What isn’t in the marketing paraphernalia of the film is the inspiration brought by his flash-backs to the anti-colonial struggle against the British led by his Kikuyu people — and it was no polite British affair.  Since the Anglo-American alliance of  the Second World War the “book” on the British, greatly enhanced by the BBC-PBS alliance, has them as genteel, kind, tea-sipping cousins. Nary a bad bone among them. If this is true now — and reports of British army behavior in Iraq would suggest not– it was certainly not in the days of the British Empire, and certainly not as it ended in blood and rebellion.

We may know something of the liberation of India in 1947 at the end of decades of agitation, made soft by the aura of Mahatma Gandhi.  We know next to nothing about the rising of the Mau-Mau faction of the Kikuyu tribe and the bloody warfare from 1952 to 1960 and the eventual independence of Kenya in December 1963.   Neither do many in contemporary Kenyan society, according to the movie.  The First Grader gives us some sense of these events, and the divisions in Kenyan society that persist to this day.  Even the wonderful teacher, Ms.
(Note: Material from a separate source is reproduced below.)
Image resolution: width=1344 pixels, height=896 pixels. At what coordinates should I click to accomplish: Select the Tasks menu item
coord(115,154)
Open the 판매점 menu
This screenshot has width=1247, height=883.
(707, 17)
Jane Obinchu [Naomie Harris], who fights the department of education and her own husband to retain Maruge in the class, heatedly tells him that her own parents were British loyalists in the struggle.

While the sketch of the rising may be a first-grade rendition, favorable to the Mau-May version of a divisive civil war, it leaves no question as to British brutality and torture.  Maruge, even at 84, picking up the militancy of his youth, storms the state board of education, in defense of Ms Jane, who has been exiled to a small school some 300 miles away.  Taking the bureaucrats by surprise, he strips off his shirt to reveal the scars of whippings 50 years before.  He tells them “they cut off my toes!”  His wife and two children had been killed.

The other inspiration in these insipid  ideological days of wars on teachers in America, is that of the loving, smart, fighting teacher — handling a rural classroom of 50 children  and 84 year old Maruge.  Her taking him on as her teaching assistant to side-step his banishment as a student is a fine piece of resistance, and is repaid by his ability to engage and help the children.  The love of learning and endearing behavior of the children are inspiring.   An absolutely wonderful child-led rebellion drives off her replacement after she is sent into exile and sets the stage for her return.

An of course the main inspiration is the old man’s iron-willed determination to read and write, his painful attempts to draw the letters and remember their names — his terror of a pencil sharpener, which is simply the final reason among many you should see this movie, and be inspired multiple times.